_What you will do_.
Once you have read the records, write them out again exactly.

_Records provided_.
* * * *

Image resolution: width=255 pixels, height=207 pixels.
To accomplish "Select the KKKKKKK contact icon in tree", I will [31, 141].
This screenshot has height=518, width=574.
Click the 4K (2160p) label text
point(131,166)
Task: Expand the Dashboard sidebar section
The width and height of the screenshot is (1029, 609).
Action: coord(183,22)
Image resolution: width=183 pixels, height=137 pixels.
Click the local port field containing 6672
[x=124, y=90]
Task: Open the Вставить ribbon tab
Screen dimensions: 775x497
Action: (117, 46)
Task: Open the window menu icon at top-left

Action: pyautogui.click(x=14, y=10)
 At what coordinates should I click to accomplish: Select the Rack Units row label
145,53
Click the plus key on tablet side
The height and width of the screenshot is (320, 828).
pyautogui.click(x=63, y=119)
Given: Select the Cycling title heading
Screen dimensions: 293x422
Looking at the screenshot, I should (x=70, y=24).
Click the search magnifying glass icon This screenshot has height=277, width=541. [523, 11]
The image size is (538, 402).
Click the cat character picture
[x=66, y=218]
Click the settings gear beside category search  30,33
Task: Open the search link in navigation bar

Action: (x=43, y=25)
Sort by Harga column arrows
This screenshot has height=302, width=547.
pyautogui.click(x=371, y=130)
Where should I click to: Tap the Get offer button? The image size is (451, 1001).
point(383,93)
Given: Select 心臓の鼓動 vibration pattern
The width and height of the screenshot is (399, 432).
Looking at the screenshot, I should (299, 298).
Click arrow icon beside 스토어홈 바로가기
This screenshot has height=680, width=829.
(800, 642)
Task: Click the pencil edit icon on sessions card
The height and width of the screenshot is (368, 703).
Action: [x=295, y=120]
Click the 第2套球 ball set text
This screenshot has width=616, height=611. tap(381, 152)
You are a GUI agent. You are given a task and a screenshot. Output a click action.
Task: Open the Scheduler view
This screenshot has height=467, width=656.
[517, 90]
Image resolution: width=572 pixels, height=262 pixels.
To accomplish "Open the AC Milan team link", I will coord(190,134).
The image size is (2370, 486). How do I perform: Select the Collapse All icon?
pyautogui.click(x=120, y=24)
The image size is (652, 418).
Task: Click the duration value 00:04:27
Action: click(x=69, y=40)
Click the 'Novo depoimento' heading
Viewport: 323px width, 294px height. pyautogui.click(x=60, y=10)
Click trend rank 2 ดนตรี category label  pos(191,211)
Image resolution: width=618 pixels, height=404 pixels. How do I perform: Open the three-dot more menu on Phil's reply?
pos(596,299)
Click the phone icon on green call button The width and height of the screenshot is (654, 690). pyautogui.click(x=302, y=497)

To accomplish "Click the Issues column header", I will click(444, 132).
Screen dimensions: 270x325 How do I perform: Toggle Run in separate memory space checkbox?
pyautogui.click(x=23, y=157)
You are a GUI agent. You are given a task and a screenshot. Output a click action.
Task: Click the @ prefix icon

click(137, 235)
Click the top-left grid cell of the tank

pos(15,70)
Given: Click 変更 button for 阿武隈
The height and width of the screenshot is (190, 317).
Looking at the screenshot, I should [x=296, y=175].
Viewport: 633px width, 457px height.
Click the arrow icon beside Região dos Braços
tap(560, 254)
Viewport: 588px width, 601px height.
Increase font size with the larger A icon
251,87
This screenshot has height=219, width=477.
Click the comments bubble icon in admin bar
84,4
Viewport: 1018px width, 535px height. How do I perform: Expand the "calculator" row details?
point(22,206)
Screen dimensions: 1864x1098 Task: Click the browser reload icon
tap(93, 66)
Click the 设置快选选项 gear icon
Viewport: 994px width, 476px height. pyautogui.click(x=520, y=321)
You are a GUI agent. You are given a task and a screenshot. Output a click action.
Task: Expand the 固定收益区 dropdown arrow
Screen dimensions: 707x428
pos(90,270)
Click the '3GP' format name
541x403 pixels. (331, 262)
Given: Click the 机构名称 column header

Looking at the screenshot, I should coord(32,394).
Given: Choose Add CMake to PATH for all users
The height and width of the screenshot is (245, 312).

* * * *

_Reply_.
Image resolution: width=255 pixels, height=207 pixels.
To accomplish "Select the KKKKKKK contact icon in tree", I will [31, 141].
This screenshot has height=518, width=574.
Click the 4K (2160p) label text
point(131,166)
Task: Expand the Dashboard sidebar section
The width and height of the screenshot is (1029, 609).
Action: coord(183,22)
Image resolution: width=183 pixels, height=137 pixels.
Click the local port field containing 6672
[x=124, y=90]
Task: Open the Вставить ribbon tab
Screen dimensions: 775x497
Action: (117, 46)
Task: Open the window menu icon at top-left

Action: pyautogui.click(x=14, y=10)
 At what coordinates should I click to accomplish: Select the Rack Units row label
145,53
Click the plus key on tablet side
The height and width of the screenshot is (320, 828).
pyautogui.click(x=63, y=119)
Given: Select the Cycling title heading
Screen dimensions: 293x422
Looking at the screenshot, I should (x=70, y=24).
Click the search magnifying glass icon This screenshot has height=277, width=541. [523, 11]
The image size is (538, 402).
Click the cat character picture
[x=66, y=218]
Click the settings gear beside category search  30,33
Task: Open the search link in navigation bar

Action: (x=43, y=25)
Sort by Harga column arrows
This screenshot has height=302, width=547.
pyautogui.click(x=371, y=130)
Where should I click to: Tap the Get offer button? The image size is (451, 1001).
point(383,93)
Given: Select 心臓の鼓動 vibration pattern
The width and height of the screenshot is (399, 432).
Looking at the screenshot, I should (299, 298).
Click arrow icon beside 스토어홈 바로가기
This screenshot has height=680, width=829.
(800, 642)
Task: Click the pencil edit icon on sessions card
The height and width of the screenshot is (368, 703).
Action: [x=295, y=120]
Click the 第2套球 ball set text
This screenshot has width=616, height=611. tap(381, 152)
You are a GUI agent. You are given a task and a screenshot. Output a click action.
Task: Open the Scheduler view
This screenshot has height=467, width=656.
[517, 90]
Image resolution: width=572 pixels, height=262 pixels.
To accomplish "Open the AC Milan team link", I will coord(190,134).
The image size is (2370, 486). How do I perform: Select the Collapse All icon?
pyautogui.click(x=120, y=24)
The image size is (652, 418).
Task: Click the duration value 00:04:27
Action: click(x=69, y=40)
Click the 'Novo depoimento' heading
Viewport: 323px width, 294px height. pyautogui.click(x=60, y=10)
Click trend rank 2 ดนตรี category label  pos(191,211)
Image resolution: width=618 pixels, height=404 pixels. How do I perform: Open the three-dot more menu on Phil's reply?
pos(596,299)
Click the phone icon on green call button The width and height of the screenshot is (654, 690). pyautogui.click(x=302, y=497)

To accomplish "Click the Issues column header", I will click(444, 132).
Screen dimensions: 270x325 How do I perform: Toggle Run in separate memory space checkbox?
pyautogui.click(x=23, y=157)
You are a GUI agent. You are given a task and a screenshot. Output a click action.
Task: Click the @ prefix icon

click(137, 235)
Click the top-left grid cell of the tank

pos(15,70)
Given: Click 変更 button for 阿武隈
The height and width of the screenshot is (190, 317).
Looking at the screenshot, I should [x=296, y=175].
Viewport: 633px width, 457px height.
Click the arrow icon beside Região dos Braços
tap(560, 254)
Viewport: 588px width, 601px height.
Increase font size with the larger A icon
251,87
This screenshot has height=219, width=477.
Click the comments bubble icon in admin bar
84,4
Viewport: 1018px width, 535px height. How do I perform: Expand the "calculator" row details?
point(22,206)
Screen dimensions: 1864x1098 Task: Click the browser reload icon
tap(93, 66)
Click the 设置快选选项 gear icon
Viewport: 994px width, 476px height. pyautogui.click(x=520, y=321)
You are a GUI agent. You are given a task and a screenshot. Output a click action.
Task: Expand the 固定收益区 dropdown arrow
Screen dimensions: 707x428
pos(90,270)
Click the '3GP' format name
541x403 pixels. (331, 262)
Given: Click the 机构名称 column header

Looking at the screenshot, I should coord(32,394).
Given: Choose Add CMake to PATH for all users
The height and width of the screenshot is (245, 312).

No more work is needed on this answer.